Light at the end of the crossing...more Big Society ramblings

Once upon a time, dearest reader, our world was not bounded by the strictures of officialdom - or at least not the officialdom that believes it know better than the man with the job to do. Now understand that there was not - sadly - some mythic age of wonder when we were free, when the sun shone and the birds sang in joy at our liberty. But there was a time when Mr Smith could mow the verges outside his house secure in the knowledge that his local council would appreciate such a selfless act let alone consider actively preventing the activity from taking place. Indeed there was a time when the bloke from the council, the copper, the councillor and the doctor were all on the side of the people.

Now I know that you all understand this but you will also know that elsewhere people seem not to appreciate how we must cross back over the bridge - how we must return to that sunny swathe of grass where local people worked (at least metaphorically) hand-in-hand with local officials.
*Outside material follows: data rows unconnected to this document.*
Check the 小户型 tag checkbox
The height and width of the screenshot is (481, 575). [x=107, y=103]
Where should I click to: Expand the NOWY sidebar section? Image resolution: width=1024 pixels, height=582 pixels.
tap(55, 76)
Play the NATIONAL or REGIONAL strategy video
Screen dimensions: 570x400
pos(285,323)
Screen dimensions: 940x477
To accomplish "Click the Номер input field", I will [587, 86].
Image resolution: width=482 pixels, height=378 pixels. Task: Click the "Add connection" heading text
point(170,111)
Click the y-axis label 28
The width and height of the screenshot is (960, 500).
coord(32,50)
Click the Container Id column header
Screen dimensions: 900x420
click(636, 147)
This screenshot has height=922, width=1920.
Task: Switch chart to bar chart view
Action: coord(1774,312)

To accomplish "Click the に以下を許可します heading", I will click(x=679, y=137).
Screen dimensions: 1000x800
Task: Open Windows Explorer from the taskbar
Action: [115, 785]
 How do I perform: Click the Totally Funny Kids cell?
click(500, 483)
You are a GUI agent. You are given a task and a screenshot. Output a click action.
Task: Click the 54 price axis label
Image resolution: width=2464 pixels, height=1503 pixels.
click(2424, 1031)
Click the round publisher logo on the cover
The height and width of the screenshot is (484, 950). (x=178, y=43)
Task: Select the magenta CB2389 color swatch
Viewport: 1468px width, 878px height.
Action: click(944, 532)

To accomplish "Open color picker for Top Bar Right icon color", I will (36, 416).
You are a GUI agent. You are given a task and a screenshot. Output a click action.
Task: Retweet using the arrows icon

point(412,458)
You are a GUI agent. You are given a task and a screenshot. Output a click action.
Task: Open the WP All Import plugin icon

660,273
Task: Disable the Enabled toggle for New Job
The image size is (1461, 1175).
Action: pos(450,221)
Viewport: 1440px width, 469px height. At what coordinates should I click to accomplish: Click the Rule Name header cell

Where there wasn't an endless discussion of 'funding streams', of 'capacity building', of something called "The Third Sector" - a place where there were things to be done and where people saw that these happened.

But onto all this landed the grandiosity of Big Government - starting with Morrision's gerrymandering of London (a far more unforgivable act of political vandalism than anything allegedly tried by Shirley Porter) we saw the panjandrums of municipal socialism matching arm in arm with the developers to a grand future. Whether we speak of T. Dan Smith's corrupt destruction of Newcastle (the spirit of which was captured so well by Lindesfarne in 'All Fall Down') or of the examples described by Julian Dobson more recently, we see the principle that "we know better" writ large.

As often the case the words arrive that capture part of the problem - I've explained my rage at Government, at its uselessness, at its incompetence, at its obsession with efficiency to the point of ineffectiveness and at the sheer brutality of its ignorance. So when I read this (even though perhaps the author didn't quite mean it my way) a little skip, a little glimmer of hope arises. Julian Dobson speaks to Nat Wei of Big Society renown:

So I’d urge you to engage with people’s anger, because if you can’t convince those who are already involved in community action that you and your government colleagues are listening seriously, then the Big Society idea, like so many before, will shrivel and die. Allow the angry and frustrated people to help you and those you work with to define what a Big Society should be.


But what Julian still needs to get is the scale of the anger, the growing revulsion for the socialist nanny state constructed by the successors of Herbert Morrison. The ghastly, interfering, busybody state. The 'we are the masters now' society. A world where bossy barrack room lawyers take command. A world were the mushy comfort blanket of control smothers fundamental liberties. Where banning smoking or hunting is more important than helping people start out in business or build a house or get together with neighbours to fix a fence.

And, Julian, those activists aren't the ones who turn up at conferences, have well-funded community groups or who see it as a political aim. Round here the activists are ordinary men and women who want to do something - tidy up a corner, fix the village hall roof, take the neighbours to the clinic, run a kids football team or clean up the stream. Real folk who don't get on the grand radar of the new panjandrums of Third Sector. They are the Big Society.

There is light at the end of the crossing but only if we let go....

....

2 comments:

SadButMadLad said...

Here is one person who would love the "Big Society" - http://www.dailymail.co.uk/news/article-1180429/Gardener-banned-tending-grass-verge-outside-home-43-years--health-safety-police-strike-again.html

juliandobson said...

Simon, thanks for the response. I happen to think council officers and public servants generally should be on the side of ordinary people, and help them to make things happen. And - believe it or not - most of the community activists I meet and talk to are 'real folk' and don't go to conferences.

What a lot of them are angry about is the way that government promises one thing and does another - and as you'll have seen from previous posts of mine, that was my criticism of the last government as well as this one.